**Document segment**
============
Black Mountain College Community Bulletin College Year 10 Bulletin 25 Tuesday, April 13, 1943

Date
1943
Century
20th century
Medium & Support
Ink on paper
Object Type
Archival Documents
Credit Line
Black Mountain College Collection, gift of Barbara Beate Dreier and Theodore Dreier, Jr. on behalf of all generations of Dreier family
Accession Number
2017.40.101a-c
Copyright
In Copyright, Educational Use Permitted
Courtesy of the Theodore Dreier Sr. Document Collection, Asheville Art Museum
Description

BLACK MOUNTAIN COLLEGE COMMUNITY BULLETIN
College Year 10 Bulletin 25
Tuesday, April 13, 1943
CALENDAR
The students will meet in the Lobby of North Lodge this evening at 7:00 o’clock.
The Faculty and the Student Officers will meet on Wednesday afternoon, April 14, in the Kocher Room at 4:30 o’clock.
Barney Voigt will talk on Wednesday evening at 6:30 o’clock in the Dining Hall on “The Italian Gardens of the Renaissance”.
Trudi Straus, accompanied by Dr Jalowetz at the piano, will play Brahms Violin Sonata in G Major WWNC on Friday afternoon, April 16, 2:30-3:00. On the following Friday afternoon Dorothy Trayer and Frederic Cohen will give the Black Mountain College radio program. The major work on their concert will be the A Flat Major Variations by Schubert.
There will be concert in the Dining Hall on Saturday evening at 8:00 o’clock. Gretel and Edward Lowinsky will play Beethoven’s Frunling Sonata and Trudi Straus and Heinrich Jalowetz will play Brahms’ Violin Sonata in G major. There will be no concert the following Saturday evening.
Miss Eunice Century will talk on Sunday evening on “A State and Its Children” in Study 10 at 7:00 o’clock.
The Nineteenth Century class will read the two Strindberg plays, “Miss Julia” and “The Spook Sonata” on Sunday evening, beginning at 8:00 o’clock, in the Bentley apartments.
Erik Haugaard will give the next Monday evening (6:45) news summary and commentary.
ANNOUNCEMENTS
Ted Dreier left on Monday on a business trip for the College.
“The Elves and the Shoemaker” by Charlotte Chorpenning has been selected as the children’s play to be given by Black Mountain College in Asheville at the Plaza Theater on Saturday morning, May 15. The cast of the play includes Aurora Cassotta in the leading role of Widget, an elf; Nancy West, Ruth Miller, Betty Kelley, Jeanne Wacker, Faith Murray, Shirley Allen, Mary Brett, Tanya Sprager, Suzanne Smith, Barbara Pollet, Junelaine Smith and Larry Fox. The play is now being produced in the Children’s Theater in Chicago.
============
**Data lines**
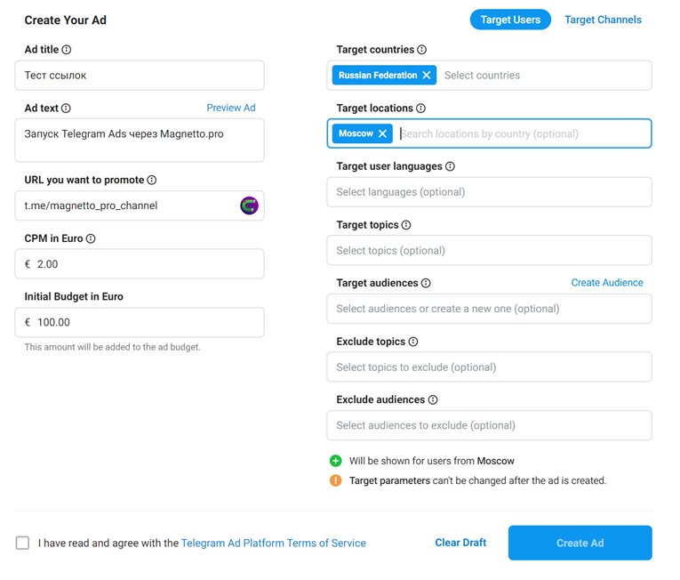Click info icon beside Target user languages
This screenshot has width=680, height=580.
pyautogui.click(x=450, y=166)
============
**Problems to work on**
1 – In the college bulletin, write out the passage starting at "Trudi Straus, accompanied" and ending at "following Saturday evening.", swapping "Dining Hall" for "Kocher Room".
2 – Summarize the college bulletin in two sentences.
Rely only on the text when working on what comes next.

**Answer set**
1 –
Trudi Straus, accompanied by Dr Jalowetz at the piano, will play Brahms Violin Sonata in G Major WWNC on Friday afternoon, April 16, 2:30-3:00. On the following Friday afternoon Dorothy Trayer and Frederic Cohen will give the Black Mountain College radio program. The major work on their concert will be the A Flat Major Variations by Schubert.
There will be concert in the Kocher Room on Saturday evening at 8:00 o’clock. Gretel and Edward Lowinsky will play Beethoven’s Frunling Sonata and Trudi Straus and Heinrich Jalowetz will play Brahms’ Violin Sonata in G major. There will be no concert the following Saturday evening.

2 – The Black Mountain College Community Bulletin of Tuesday, April 13, 1943, lists the week's meetings, talks, a radio program, a Saturday concert in the Dining Hall, and a Sunday reading of two Strindberg plays. Its announcements report that Ted Dreier left on a business trip for the College and that "The Elves and the Shoemaker" will be given as a children's play at the Plaza Theater in Asheville on May 15.